As more large companies invest in AI, questions have arisen about whether the AI bubble is going to pop.
Swinburne Associate Professor of emerging technologies and FinTech, Dimitrios Salampasis, says the AI bubble is mostly driven by excitement and speculation rather than realistic profit expectations.
“Conceptually, the AI bubble revolves around the fact that asset prices, hype and expectations around AI push company values and investments far above their intrinsic value,” he tells Azzet.
“More specifically, within the context of AI, we observe soaring stock prices and valuations of AI-related firms, together with huge inflows and outflows of capital into AI chips, data centres and startups.
“This shows signs of self-reinforcing overvaluation. A bubble may also signal a big gap between investments and meaningful revenues/profit gains from the delivery of AI services."
US$1 trillion big tech buyout
Big tech companies, Amazon, Microsoft, Nvidia, Meta, Google and Oracle collectively lost US$1 trillion from their valuations in early February, creating renewed fear over the AI bubble.
Following this, stocks fell, with Amazon leading the charge, initially falling 5%.
Salampasis says he thinks a rebound for these companies and the AI industry is possible.
“This is an interesting question; with the 1$trillion AI-driven sell-off, I believe that a bounce is plausible over the next six to 18 months,” he says.
The loss in the market was led by announcements of higher-than-expected AI and data centre spending.
“This is a sign that even though investors worry about returns not matching scale, investors are still willing to return to situations where earnings and guidance are more plausible and realistic,” he says.
“It is important to note, though, that this bounce back will not be universal or without bumps; it will all depend on whether AI investments will show clear positions within earnings over the next few years.”
Amazon, Alphabet, Microsoft and Meta reported about $120 billion in capital expenditures in the fourth quarter alone.
The Financial Times said this figure could exceed $660 billion, which is higher than the gross domestic product of countries like the United Arab Emirates, Singapore and Israel.
In October 2025, global AI infrastructure spending had also crossed $1 trillion for the year.

In recent earnings reports, Amazon shared that it expects to invest $200 billion in capital expenditures in 2026.
Microsoft’s capital expenditures and finance leases rose 66% to $37.5 billion, and separately unveiled that it plans to purchase $30 billion in cloud services from Microsoft and contract up to a gigawatt of additional computing capacity.
Salampasis says he believes that big tech companies will continue their large investments in AI.
“In my opinion, the narrative around AI investments will be driven by sustainability and ROI and not about decisions whether to abandon AI investments or not,” he says.
“Let’s not forget that Big Techs see AI as a strategic growth and transient advantage capability being core to their long-term strategy, ensuring customer acquisition, customer retention and customer stickiness, together with leveraging on network effects.”

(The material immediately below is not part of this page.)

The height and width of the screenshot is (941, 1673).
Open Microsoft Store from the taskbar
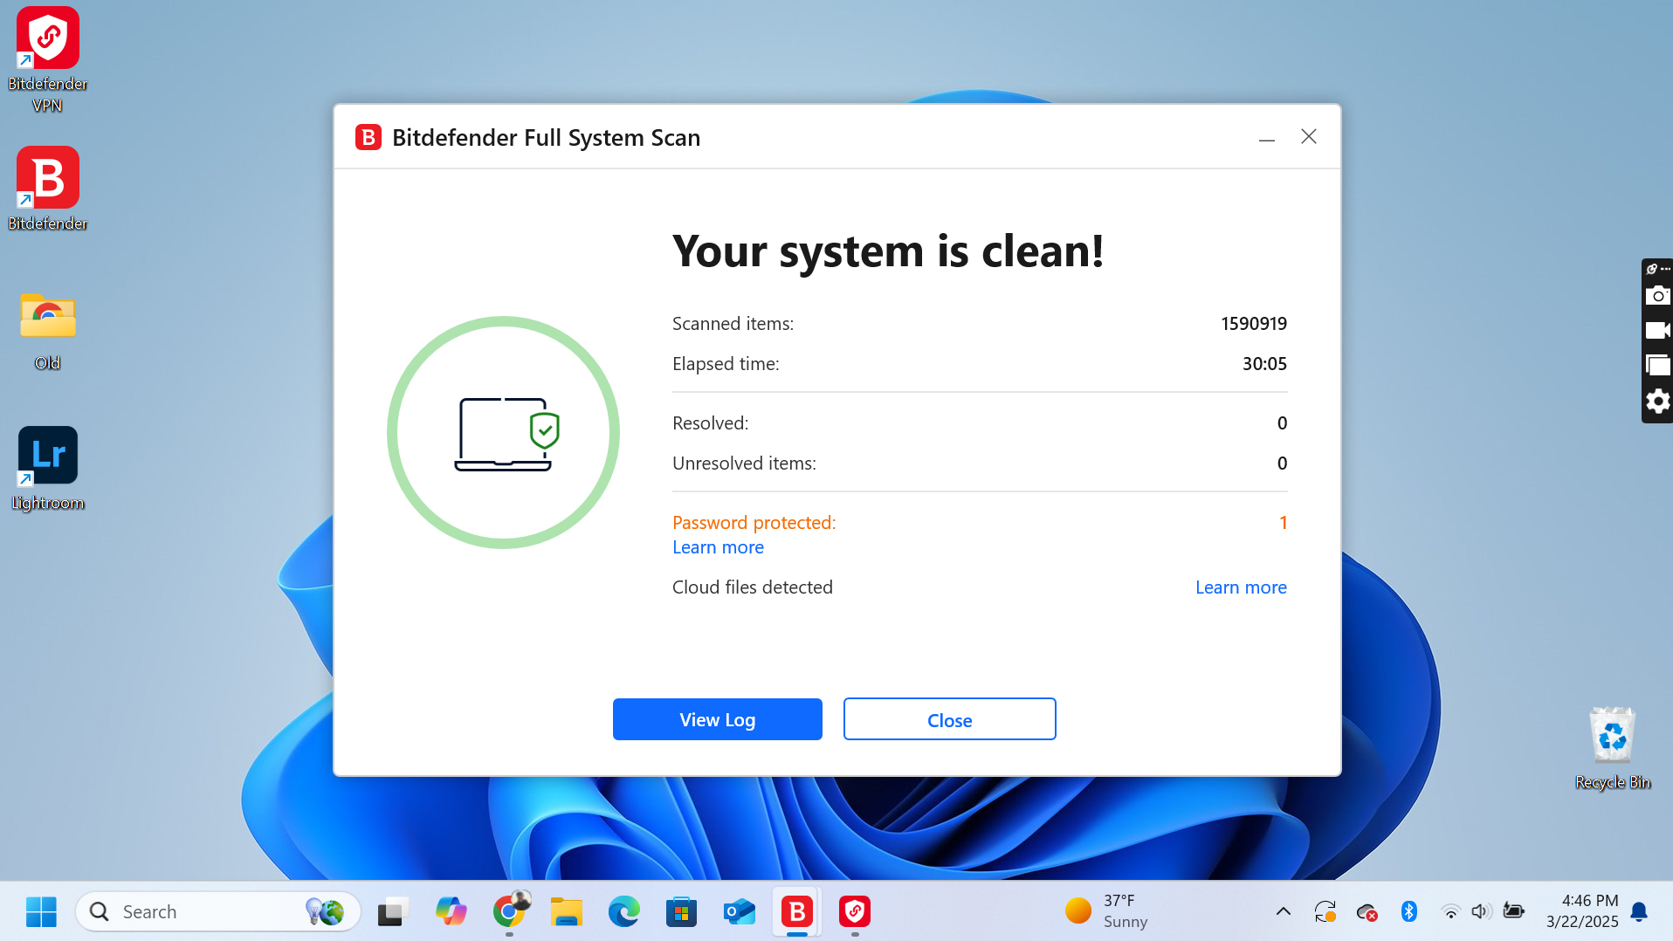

Despite the large market value loss, Big Tech companies began to see a small turnaround the week of 10 February, led by Oracle, which surged 9% higher.
At the time of writing Oracle (NYSE: ORCL) stocks are up 2.34% to $160.14, Microsoft (NASDAQ: MSFT) shares are down 0.13% to $401.32, Nvidia (NASDAQ: NVDA) shares have fallen 2.21% to $182.81, Meta (NASDAQ: META) has fallen 1.55% to $639.77, Alphabet (NASDAQ, GOOGL) has shrunk 1.08% to $306.02, and Amazon (NASDAQ: AMZN) has dropped 0.41% to $198.79.
Shares for all of these companies have also dropped over the past month, as of 17 February, except Meta.
Big tech companies aren’t the only ones who have felt the impact of the sell-off, according to CNN.
Shares of major insurance brokers and real estate services have also fallen alongside the Dow Jones Transportation, which fell 4%.
The real estate industry is experiencing troubles as fewer workers for companies means less need for office space.
“If there are less office workers in the long run as a result of AI, there will be less demand for office space,” CBRE Group chief executive Bob Sulentic said on the company’s earnings call.
“That would be a long-term trend to unfold.”
RMIT University Dean of the School of Computing Technologies, Karin Verspoor, said investors have become more cautious around AI issues that have arisen, like hallucinations and misinformation.
“The tech companies started working to improve these aspects, to restore trust, but there has been recognition that the technology is imperfect, and that we do not fully understand the impact of its adoption,” she said.
“This has made some investors nervous.”
While there are fears of an AI disruption have been a dominant theme in the markets recently, Edward Jones senior global strategist Angelo Kourkfas told CNN that these fears are “speculative in nature” rather than based on immediate, fundamental changes to companies’ revenue streams.
“Yes, in the near term there could be fears of disruption across many different industries, but we know these companies are actively investigating ways to evolve and offer better platforms, products and services as a result of that,” Kourkafas said.